By early 2020, the American Society of Heating, Refrigerating, and Air-Conditioning Engineers (ASHRAE) is expected to release a new version of the BACnet building automation system protocol. BACnet Secure Connect, or BACnet/SC, brings this popular open industry standard into the Internet of Things (IoT) age by enabling the easy and secure transfer of large volumes of data.
Launched in 1995, BACnet has provided an open industry standard for building automation and control networks incorporating applications such as lighting, HVAC, fire detection, and more. Currently, BACnet-based systems hold a 60+ percent share of the global building automation market, according to BSRIA. Over the years, it evolved to define data links/layers such as Ethernet, Zigbee, BACnet/IP, BACnet/IPv6, and others.

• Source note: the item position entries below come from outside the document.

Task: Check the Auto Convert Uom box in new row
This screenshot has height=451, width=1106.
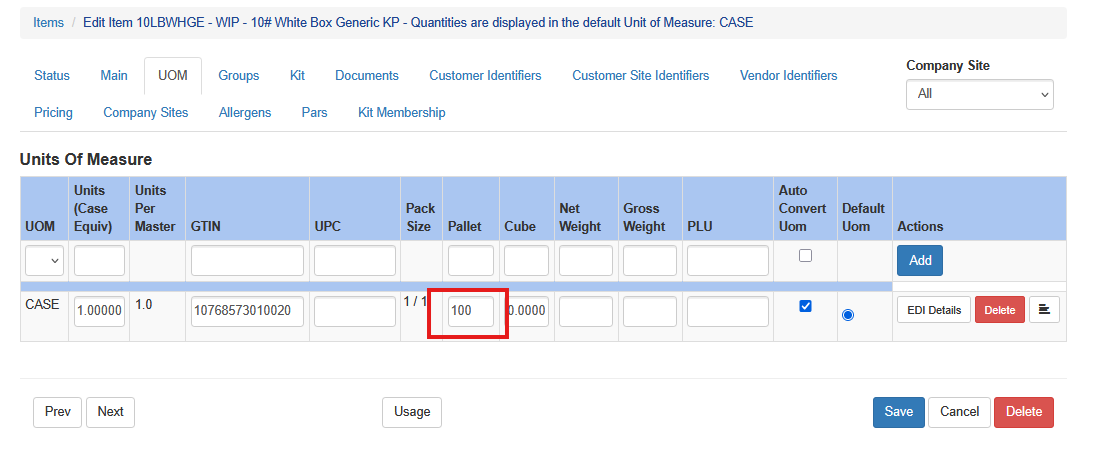Action: click(x=806, y=255)
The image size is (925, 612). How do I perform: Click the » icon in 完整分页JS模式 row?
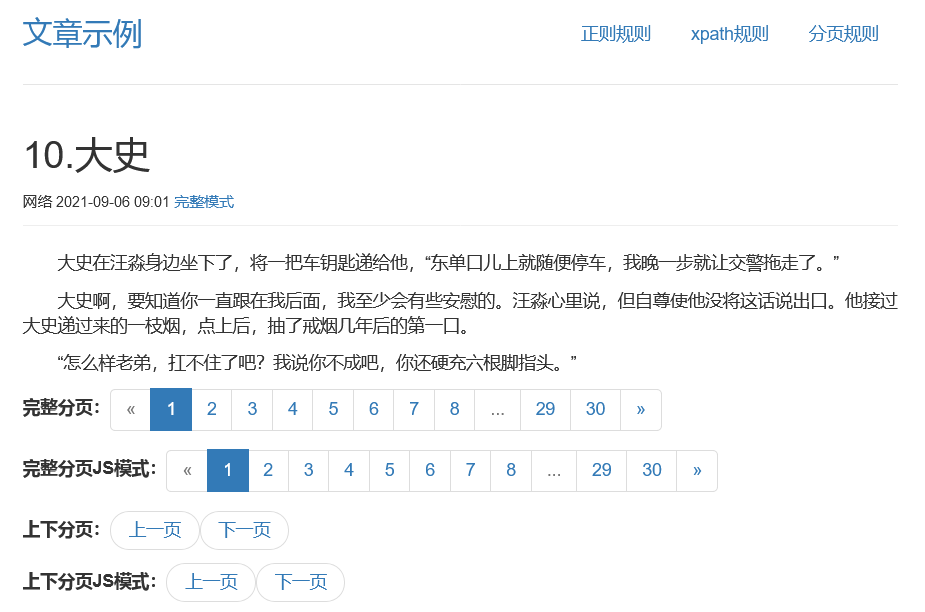[x=697, y=470]
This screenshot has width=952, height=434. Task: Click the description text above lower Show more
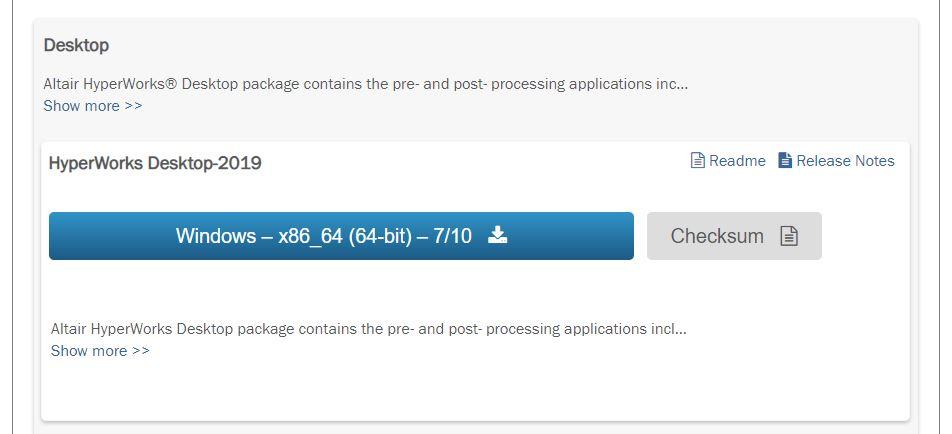pos(369,329)
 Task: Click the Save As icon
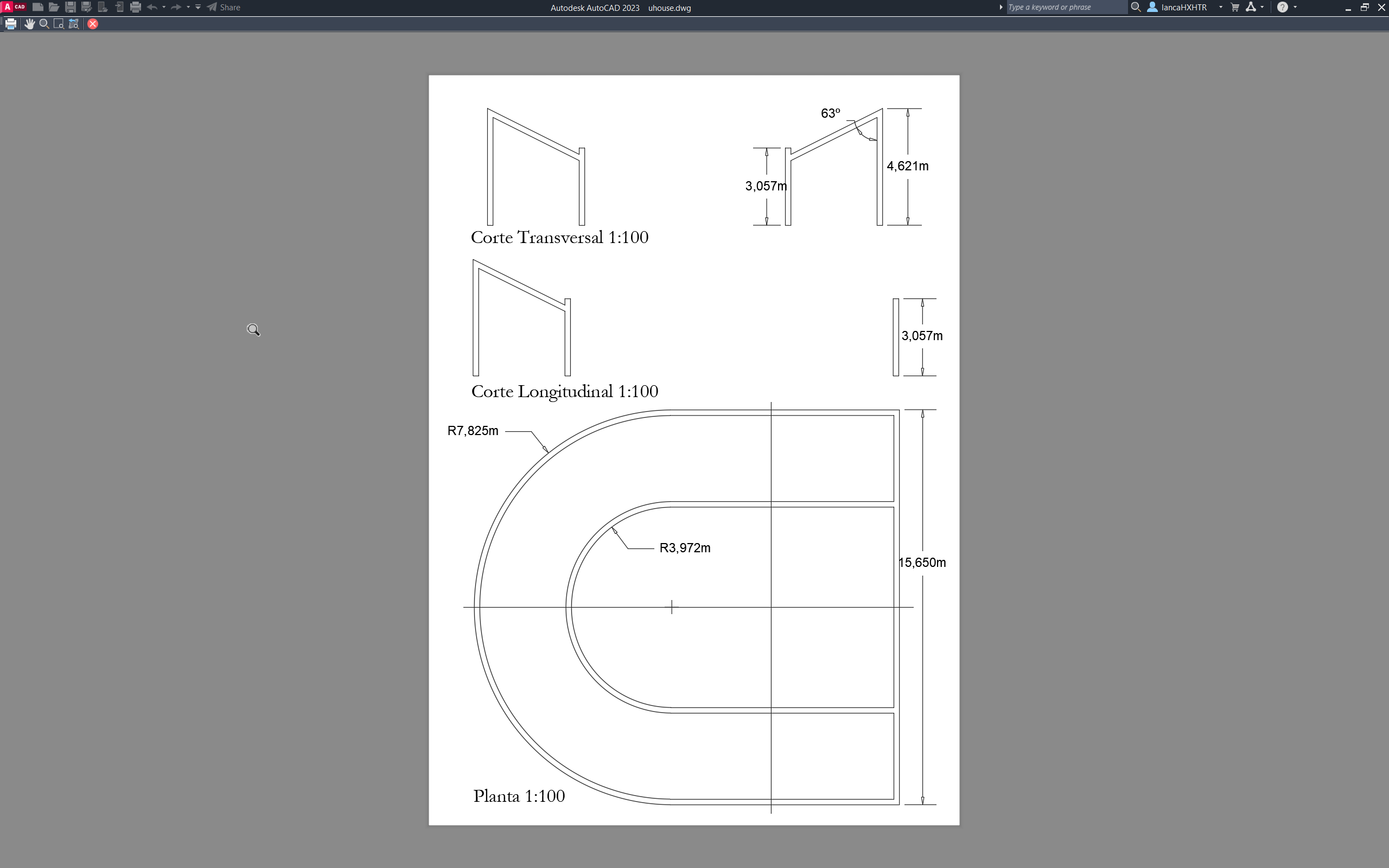pos(87,7)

BACnet/IP was a particularly significant development, as it allowed for communication between devices over an Internet Protocol (IP) or Ethernet network. The problem was BACnet/IP was based on standards that weren’t widely adopted by the IT community, particularly in regards to security. As a result, BACnet/IP was considered network-friendly but not IT-friendly.

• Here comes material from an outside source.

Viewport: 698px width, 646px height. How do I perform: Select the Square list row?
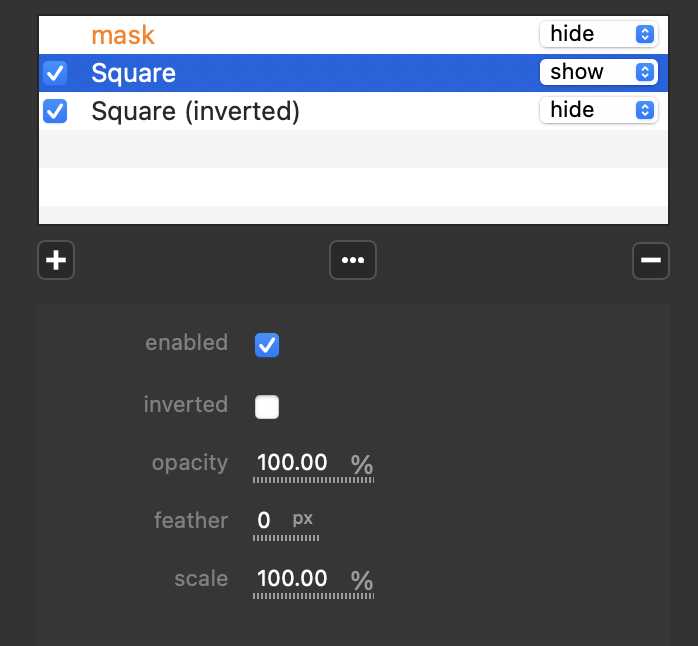[300, 73]
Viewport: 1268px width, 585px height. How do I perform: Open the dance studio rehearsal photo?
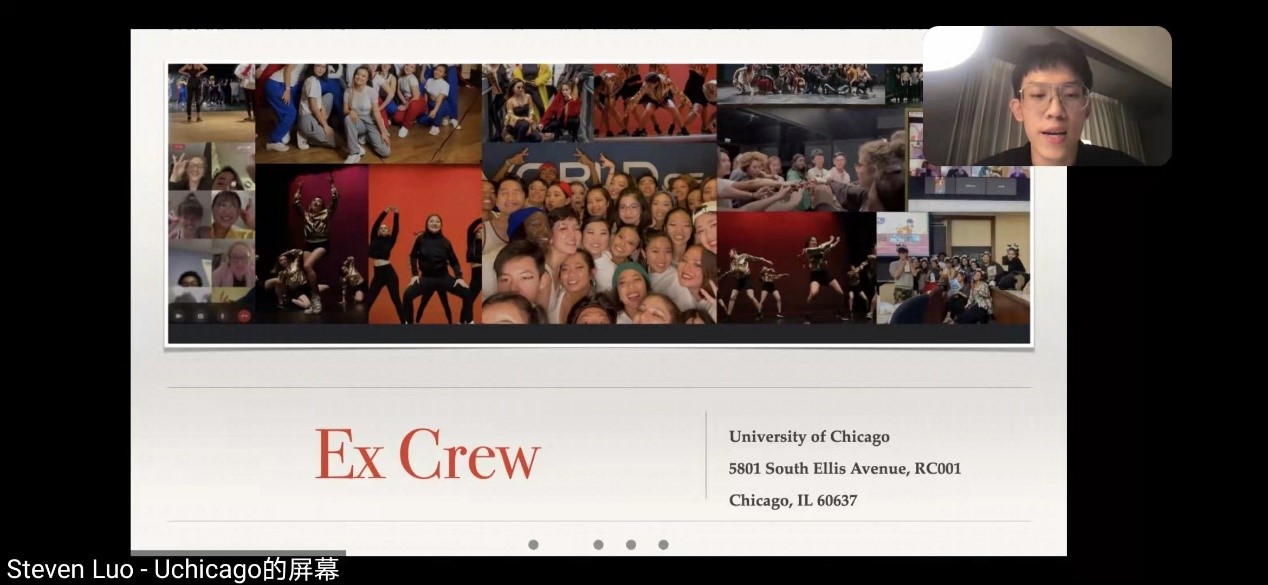click(x=211, y=102)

“BACnet/SC makes moving BACnet data easy and seamless to the IT community,” said Scott Ziegenfus, Director, Controls Support and Service, Hubbell Lighting, Inc. He serves as an officer and secretary for the ASHRAE SSPC135 BACnet Committee, Chair of the SSPC135 Data Modeling Working Group, Co-chair of the BACnet International Education Committee, and is a past recipient of the BACnet International Leader of the Pack Award. “Technically, it takes BACnet fully into the application layers and connects using Secure WebSockets to HTTPS that runs over Transport Layer Security (TLS). This allows for data to easily move on premises, on the EDGE or in the cloud. That is what IoT is all about—moving data, lots and lots of data.”

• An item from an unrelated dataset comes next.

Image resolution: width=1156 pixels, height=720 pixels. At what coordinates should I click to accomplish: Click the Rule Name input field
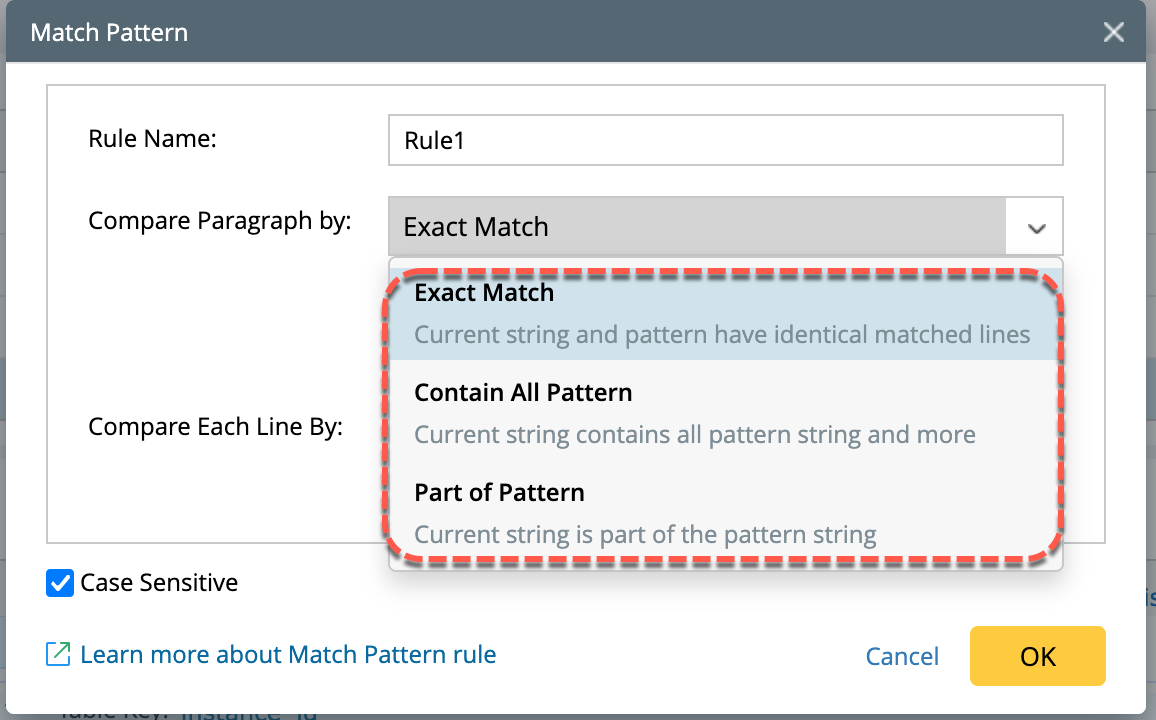725,140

By adopting the TLS cybersecurity standard preferred by the IT world, BACnet/SC can be used to make building automation networks that are as secure as the IT network is itself. This network can be installed and managed using any typical IT configuration, and can connect through IT firewalls without any special configuration. Additionally, BACnet/SC eliminates the need for static IP addresses and dependency on broadcast messaging. As for the BACnet language itself, it remains largely untouched, meaning building professionals do not have to learn a new protocol. In fact, BACnet/SC is backward-compatible with BACnet-based systems that are already installed. Nothing has to be removed; no capability is lost.
“The programming hasn’t changed, it’s still BACnet,” Ziegenfus said. “It is still the same object-oriented, client/server-based language. Same devices, same objects, same services, same BACnet Interoperable Building Blocks (BIBBs). Today’s users don’t need to learn anything new. Those with an existing BACnet system that want to change the communications to BACnet/SC simply use a BACnet router because it is a different datalink. This same concept applies if the user wants to go between BACnet MSTP and BACnet/IP. The BACnet message stays the same, only the wrapper changes.”
For lighting control, the benefit remains the same, offering a protocol for integrating networked lighting controls with a building automation system. With Secure Connect, however, the resulting integrated network is based on a security standard widely adopted by IT departments, which minimizes the issues IT departments will have allowing communications over existing corporate networks.
The addendum for BACnet/SC completed its third public review August 5, 2019. Barring substantial changes requiring a fourth public review, it is expected to be implemented quickly, with the BACnet Committee pushing to have it available early 2020. “I see immediate adoption,” Ziegenfus said. “I have never experienced such anticipation and push for an addendum within the building management system industry, and I’ve been on the BACnet Committee for 10 years.”